日本の写真家・山田なおこによるデビュー写真集『スナック』。
「いらっしゃい。今日はなにかいいことあったみたいねえ。」
そんなひと言に迎えられる場所——スナック。仕事帰りにふと立ち寄り、少しだけ話を聞いてもらい、愚痴をこぼし、ときにママに小さく叱られる。そこは単なる酒場ではなく、人と人とが向き合うための小さな社交場である。
スタジオ勤務、写真事務所でのアシスタントを経てフリーとなった山田は、生活のために働き始めたスナックで「ママ」たちと出会う。強く、厳しく、そしてどこまでもやさしい女たち。客への細やかな気配り、スタッフへの配慮、その背中に宿る覚悟と色気。彼女たちの姿に心を動かされ、「ママを撮りたい」という思いが芽生えた。
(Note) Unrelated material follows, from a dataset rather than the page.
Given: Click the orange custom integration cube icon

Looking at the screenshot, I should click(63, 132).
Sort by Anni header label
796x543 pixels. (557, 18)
そこから始まった10年におよぶ旅。北は札幌、南は石垣島まで、日本列島を縦断しながら各地のスナックを訪ね歩いた。本書には、その中から厳選された164店、計177人のママたちを収録。オールカラー296頁にわたり、土地ごとに異なる空気とともに、等身大の肖像が並ぶ。
スナックは、時代の最先端を走る場所ではない。むしろどこか古風で、取り残されたようにも見える空間である。しかしだからこそ、人が人を支え合い、その土地に根を張り続ける場として機能してきたのではないか。本書はまた、その夜その店に立っていたママたちの衣装や装いを伝える記録でもある。きらびやかなドレス、慎ましいワンピース、髪型や化粧の細部に至るまで、そこにはそれぞれの人生と時代の空気が刻まれている。
一軒一軒に、それぞれの夜があり、それぞれの物語がある。強くてやさしい女たちの肖像を通して、日本の夜の風景が静かに浮かび上がる。